Résumé de la décision
Le 13 juillet 2017, la Cour administrative d'appel de Marseille a rejeté la requête de M. B..., qui contestait un jugement du tribunal administratif de Montpellier rendu le 28 décembre 2016. M. B... demandait l'annulation d'une délibération de la commune datant du 27 août 2012, la restitution d'une somme due de 23 680,67 euros, et la prise en compte des dépens. La Cour a considéré que la requête était manifestement irrecevable en raison d'un manquement aux règles de procédure de régularisation.
Arguments pertinents
La décision s'appuie sur plusieurs arguments juridiques clés :
1. Irrecevabilité de la requête : La requête de M. B... n’a pas été régularisée malgré deux demandes explicites de régularisation faites par la Cour. La première, datée du 25 avril 2017, a été communiquée par voie postale, tandis que la seconde, mise à disposition via l'application "télérecours", a été considérée comme reçue par le biais des règles de présomption de réception, conformément à l'article R. 611-8-2 du code de justice administrative.
2. Non-conformité des pièces jointes : Les pièces jointes à la requête n'ont pas été soumises conformément aux prescriptions des articles R. 414-1 et R. 414-3, qui imposent l'application de règles précises sur la transmission électronique et l'inventaire des pièces. La non-conformité entraîne automatiquement l'irrecevabilité de la requête.
3. Prescription de régularisation : L’article R. 612-1 du code de justice administrative précise que lorsqu'une irrecevabilité est constatée, la cour doit obliger le requérant à la régulariser dans un délai clair.

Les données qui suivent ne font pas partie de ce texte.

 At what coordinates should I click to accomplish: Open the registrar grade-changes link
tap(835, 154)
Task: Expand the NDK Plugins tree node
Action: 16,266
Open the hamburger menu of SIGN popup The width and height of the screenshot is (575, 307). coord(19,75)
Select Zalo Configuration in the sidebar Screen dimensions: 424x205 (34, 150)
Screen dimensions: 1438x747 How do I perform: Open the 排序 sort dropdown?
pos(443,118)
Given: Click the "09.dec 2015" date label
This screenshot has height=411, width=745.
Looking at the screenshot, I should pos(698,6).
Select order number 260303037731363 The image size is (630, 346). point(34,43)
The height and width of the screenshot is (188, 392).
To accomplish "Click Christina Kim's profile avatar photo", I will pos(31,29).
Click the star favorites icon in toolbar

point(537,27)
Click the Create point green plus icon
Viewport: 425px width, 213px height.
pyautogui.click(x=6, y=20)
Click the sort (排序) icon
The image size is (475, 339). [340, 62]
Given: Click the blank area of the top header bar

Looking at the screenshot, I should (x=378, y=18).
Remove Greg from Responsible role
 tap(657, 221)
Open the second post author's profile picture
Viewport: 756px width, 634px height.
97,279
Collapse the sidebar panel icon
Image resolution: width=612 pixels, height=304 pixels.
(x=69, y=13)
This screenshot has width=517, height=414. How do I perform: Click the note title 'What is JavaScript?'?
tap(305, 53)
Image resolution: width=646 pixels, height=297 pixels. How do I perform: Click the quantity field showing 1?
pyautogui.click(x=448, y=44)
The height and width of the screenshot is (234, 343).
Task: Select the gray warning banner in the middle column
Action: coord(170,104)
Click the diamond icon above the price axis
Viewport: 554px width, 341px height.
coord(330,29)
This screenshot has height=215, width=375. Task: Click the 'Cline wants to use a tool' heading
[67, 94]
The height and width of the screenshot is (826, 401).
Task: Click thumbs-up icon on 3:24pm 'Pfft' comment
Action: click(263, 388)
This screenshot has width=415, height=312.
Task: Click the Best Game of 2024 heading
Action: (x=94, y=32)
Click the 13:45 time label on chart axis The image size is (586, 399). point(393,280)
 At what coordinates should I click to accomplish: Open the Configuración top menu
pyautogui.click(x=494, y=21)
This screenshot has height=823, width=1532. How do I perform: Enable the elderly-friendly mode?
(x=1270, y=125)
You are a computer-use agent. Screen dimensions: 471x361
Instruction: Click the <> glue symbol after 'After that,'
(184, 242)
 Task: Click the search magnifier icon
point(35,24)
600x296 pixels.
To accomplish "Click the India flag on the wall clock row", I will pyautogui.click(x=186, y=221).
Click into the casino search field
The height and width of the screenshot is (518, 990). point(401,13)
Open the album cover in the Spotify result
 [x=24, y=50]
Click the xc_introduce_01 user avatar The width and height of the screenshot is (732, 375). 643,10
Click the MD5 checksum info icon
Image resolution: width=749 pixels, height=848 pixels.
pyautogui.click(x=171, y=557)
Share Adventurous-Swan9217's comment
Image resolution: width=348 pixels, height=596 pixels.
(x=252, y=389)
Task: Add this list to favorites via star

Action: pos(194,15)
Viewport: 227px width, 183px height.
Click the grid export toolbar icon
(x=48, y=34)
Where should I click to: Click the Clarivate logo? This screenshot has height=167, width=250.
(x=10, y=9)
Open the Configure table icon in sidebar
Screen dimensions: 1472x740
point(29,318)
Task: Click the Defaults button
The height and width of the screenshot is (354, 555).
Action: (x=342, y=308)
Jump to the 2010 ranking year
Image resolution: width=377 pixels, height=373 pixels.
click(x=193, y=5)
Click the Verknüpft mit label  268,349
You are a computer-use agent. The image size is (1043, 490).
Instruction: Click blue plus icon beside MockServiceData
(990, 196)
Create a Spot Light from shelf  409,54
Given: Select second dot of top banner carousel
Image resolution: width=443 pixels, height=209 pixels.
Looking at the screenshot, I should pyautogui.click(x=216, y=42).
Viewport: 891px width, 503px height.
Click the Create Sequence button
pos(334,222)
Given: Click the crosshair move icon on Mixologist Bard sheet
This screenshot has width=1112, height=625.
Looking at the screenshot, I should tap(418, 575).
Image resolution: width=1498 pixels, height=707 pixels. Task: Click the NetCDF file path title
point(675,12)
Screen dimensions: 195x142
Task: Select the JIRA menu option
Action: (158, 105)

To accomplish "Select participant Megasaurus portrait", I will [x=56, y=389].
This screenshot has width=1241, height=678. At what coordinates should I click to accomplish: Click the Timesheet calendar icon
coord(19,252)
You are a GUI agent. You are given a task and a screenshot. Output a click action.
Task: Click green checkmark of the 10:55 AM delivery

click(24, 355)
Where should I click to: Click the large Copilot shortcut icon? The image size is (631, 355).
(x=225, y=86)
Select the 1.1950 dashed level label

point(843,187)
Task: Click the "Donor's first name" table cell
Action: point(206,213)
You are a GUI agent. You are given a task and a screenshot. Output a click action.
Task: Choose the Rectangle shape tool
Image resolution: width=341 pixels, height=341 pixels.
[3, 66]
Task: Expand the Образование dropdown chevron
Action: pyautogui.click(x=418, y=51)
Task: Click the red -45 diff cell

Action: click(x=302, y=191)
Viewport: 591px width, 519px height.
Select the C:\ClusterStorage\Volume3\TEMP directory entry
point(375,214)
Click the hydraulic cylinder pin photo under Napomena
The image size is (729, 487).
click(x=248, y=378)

Dans ce cas, M. B... n'a pas respecté ce délai, entraînant le rejet de sa demande.
Interprétations et citations légales
Les articles du code de justice administrative mentionnés dans la décision sont interprétés de la façon suivante :
1. Article R. 222-1 : Cet article confère aux présidents de formation de jugement le pouvoir de rejeter les requêtes manifestement irrecevables, sans obligation d'inviter à leur régularisation si cette dernière n'est pas effectuée dans le délai imparti. Ce point réglementaire contribue à la rigueur procédurale au sein des juridictions administratives.
2. Article R. 414-1 et R. 414-3 : Ces dispositions imposent aux avocats d'utiliser une application informatique dédiée pour soumettre efficacement les requêtes et les documents associés. La Cour a noté que l'absence de conformité aux exigences sur le format et l'inventaire des pièces constitue un motif d'irrecevabilité, soulignant ainsi l'importance de ces procédures électroniques dans le bon fonctionnement de la justice administrative.
3. Article R. 611-8-2 : Il établit que les communications entre la juridiction et les parties se font par voie électronique, et la notification est réputée reçue sous certaines conditions. Cela renforce l'idée que le respect des modalités de notification est crucial pour la validité des actes juridiques dans le cadre des procédures administratives.
Dans l'ensemble, cette décision met en lumière la nécessité pour les requérants de respecter scrupuleusement les règles de procédure établies par le code de justice administrative, sous peine d'irrecevabilité de leurs requêtes.